What Are No-Code Machine Learning Platforms?
No-code ML platforms provide visual environments for constructing predictive modeling workflows using predefined components for data ingestion, preparation, and analysis on one hand and model training, selection, validation, evaluation, and deployment on the other. Users configure models through structured interfaces rather than custom code.
A distinction is often made between no-code and low-code platforms. No-code systems rely entirely on visual configuration, while low-code platforms allow optional scripting (another word for coding) for advanced customization. Both significantly reduce the technical barrier relative to traditional ML-development pipelines.

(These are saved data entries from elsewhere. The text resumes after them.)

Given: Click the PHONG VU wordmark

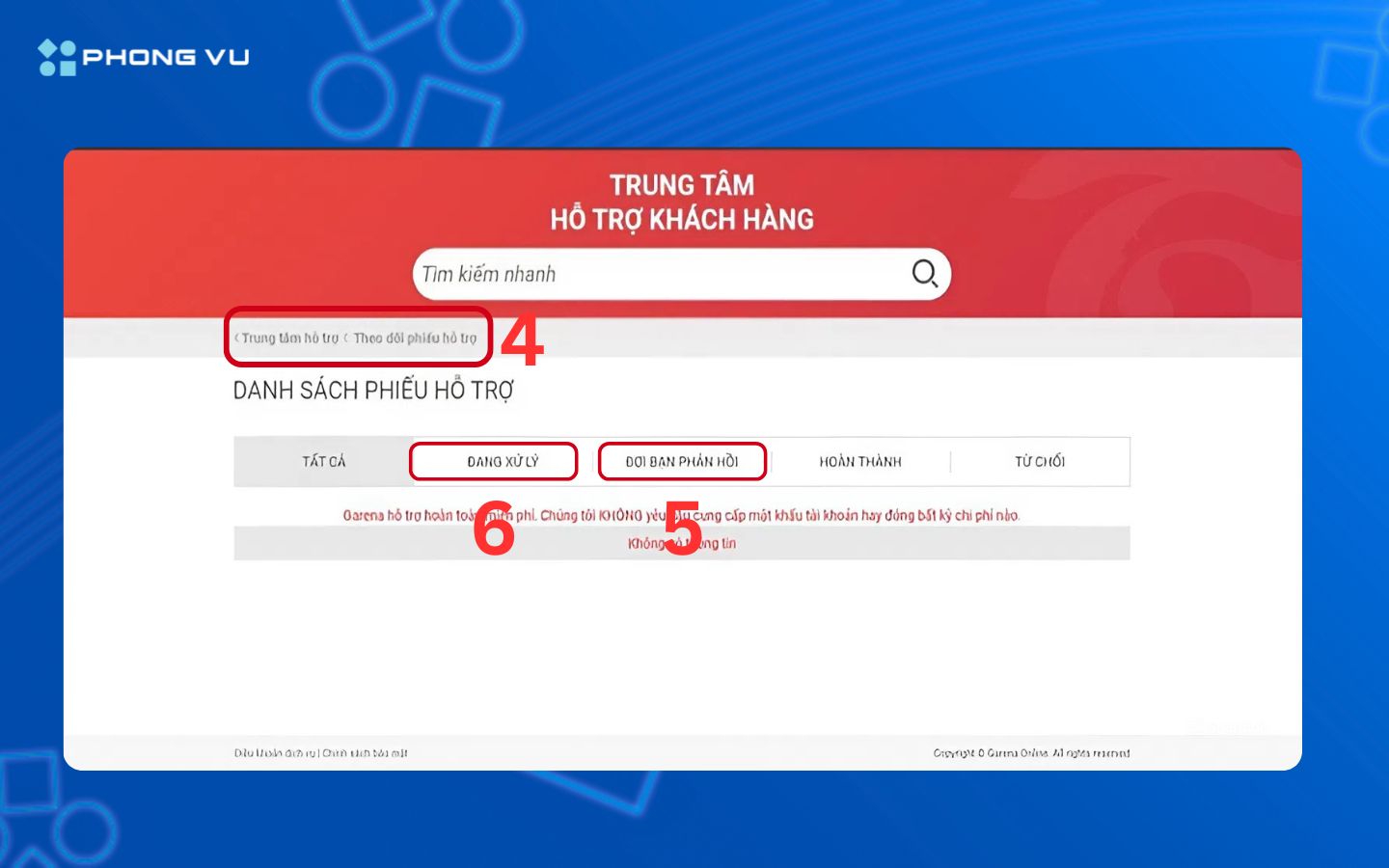Looking at the screenshot, I should pos(165,57).
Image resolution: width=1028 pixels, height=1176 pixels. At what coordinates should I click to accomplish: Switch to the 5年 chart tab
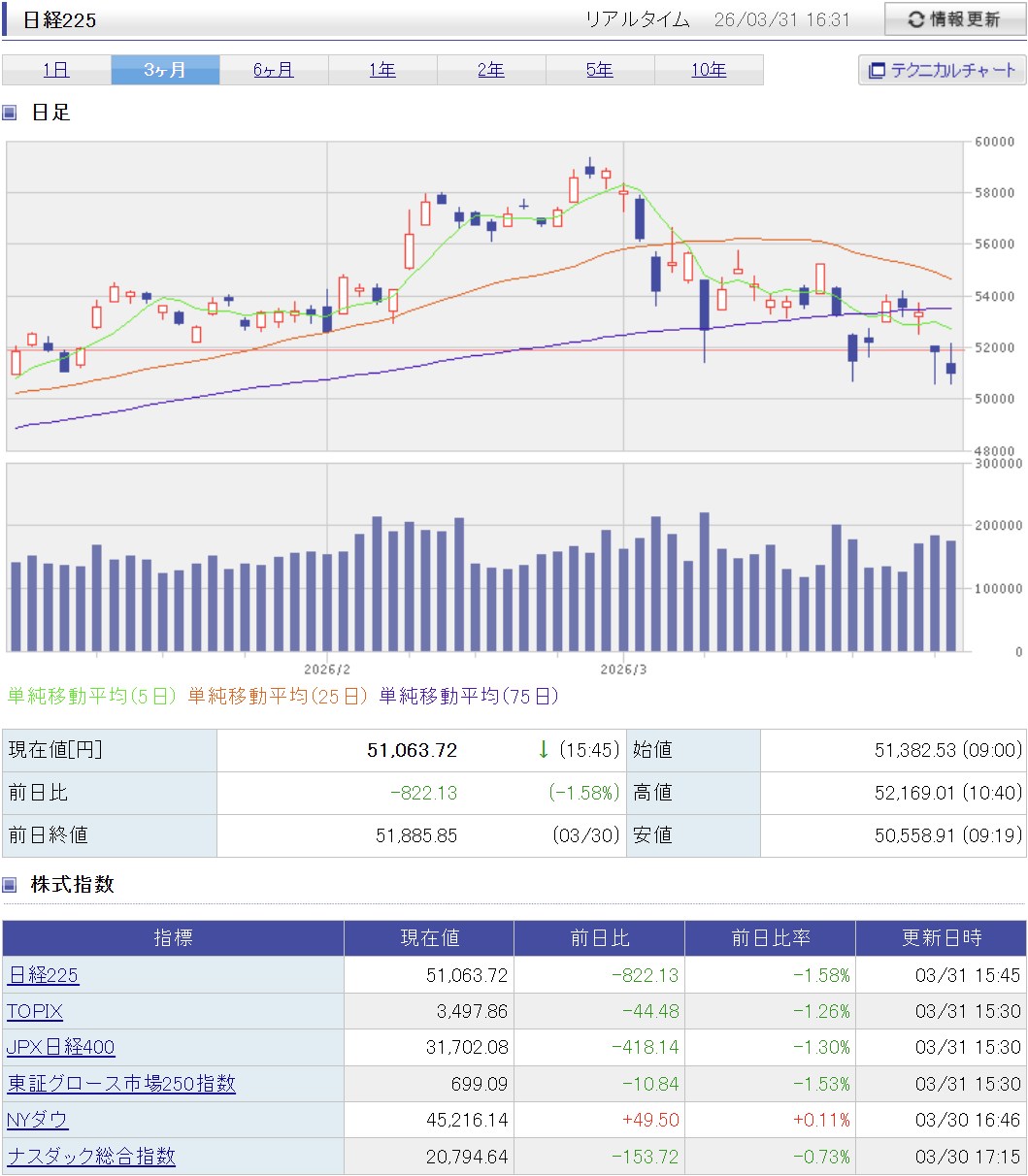[600, 70]
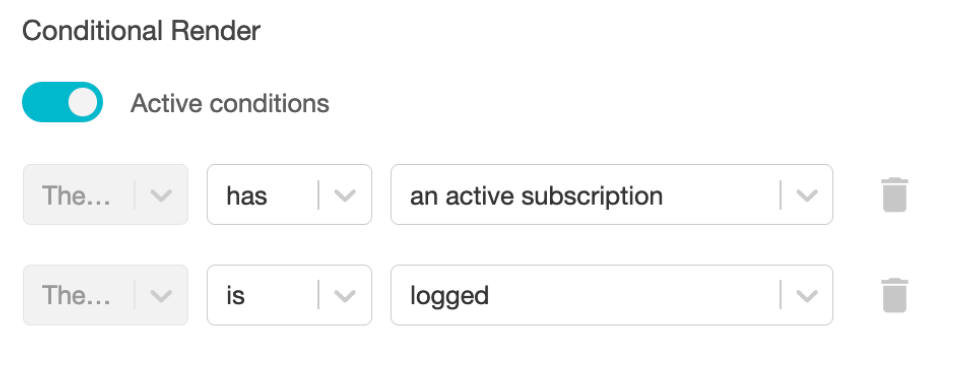This screenshot has height=374, width=966.
Task: Select the disabled 'The…' field in the second row
Action: [105, 295]
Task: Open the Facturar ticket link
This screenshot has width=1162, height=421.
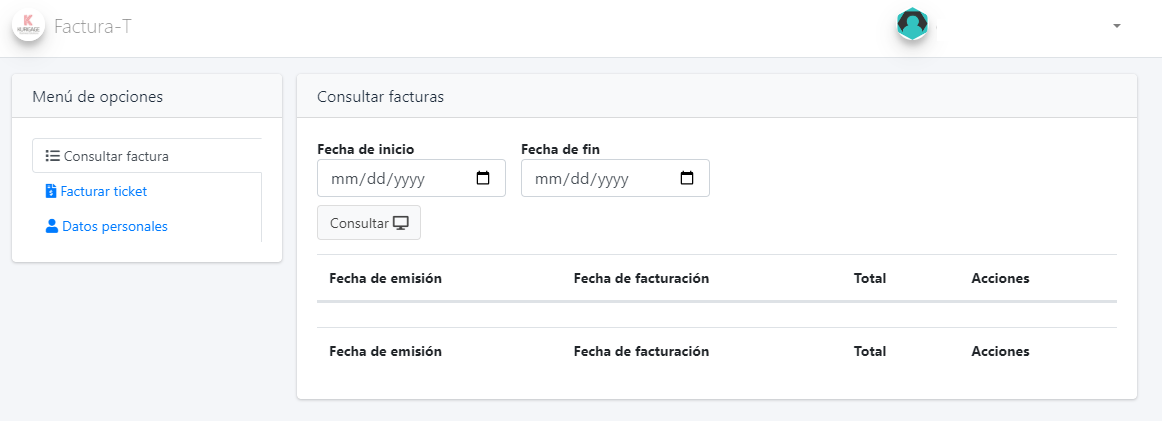Action: 103,191
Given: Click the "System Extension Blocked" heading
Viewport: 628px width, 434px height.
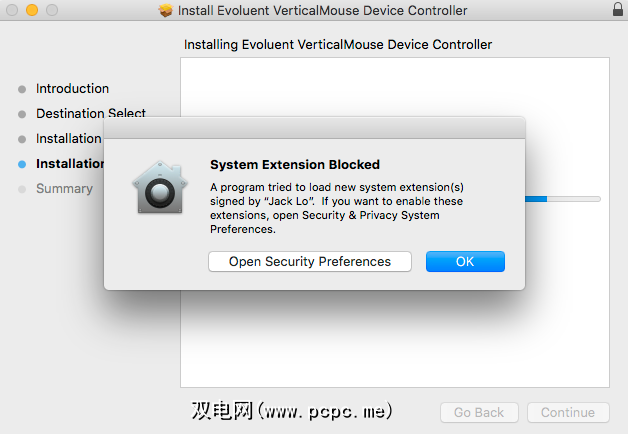Looking at the screenshot, I should 295,165.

These platforms are not substitutes for sound methodologies. They do not resolve data-quality issues, define appropriate problem formulations, or eliminate the need for validation. Their value lies in accelerating early-stage experimentation, feasibility assessment, and prototyping, not bypassing foundational principles.
How No-Code ML Works in Practice
Despite vendor differences, most no-code platforms follow a consistent workflow. Firstly, the relevant data for the identified problem or challenge are identified and located. This is data selection. This is fundamental to the entire process. This is critical to ensuring that the right physics is ingested into the solution space of the problem, the right premise is provided to answer the research question, and the right input goes in to produce a reliable output. Then the identified data are ingested from operational or historical sources such as time-series measurements, logs, or structured records. Visual exploration tools enable users to assess the data distributions, identify missing values, and evaluate basic data integrity indices. This is data preparation and analysis.

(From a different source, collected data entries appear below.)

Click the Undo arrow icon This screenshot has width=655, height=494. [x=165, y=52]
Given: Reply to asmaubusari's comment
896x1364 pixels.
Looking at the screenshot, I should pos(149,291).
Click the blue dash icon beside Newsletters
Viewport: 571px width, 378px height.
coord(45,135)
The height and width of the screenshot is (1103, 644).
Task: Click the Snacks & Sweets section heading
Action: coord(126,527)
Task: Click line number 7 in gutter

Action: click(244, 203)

Feature selection and preparation follow. While automated options are available, domain judgment remains essential and critical for this step. Decisions regarding variable relevance, anomaly handling, aggregation windows, and transformations require contextual understanding that cannot be fully and reliably automated. Model training typically relies on AutoML techniques, where multiple algorithms are evaluated and hyperparameters tuned automatically. Domain experts define the study objectives, prediction targets, logical and contextual constraints, validation priorities, and evaluation metrics. Trade-offs between false positives and false negatives, and interpretability and stability must be explicitly considered.
Meticulous evaluation of the models’ performance allows the identification of the best model with respect to the problem being addressed. This is model selection. It is the standard ML-modeling practice not to rely on a single algorithm for all problems or data as different algorithms will exhibit different performances with different data. It should be noted that there is no universally super or best algorithm in all data conditions. For each data or problem, the most optimal model must be investigated and identified. This is called the "no-free-lunch theorem" in the ML community (Sterkenburg and Grunwald, 2021).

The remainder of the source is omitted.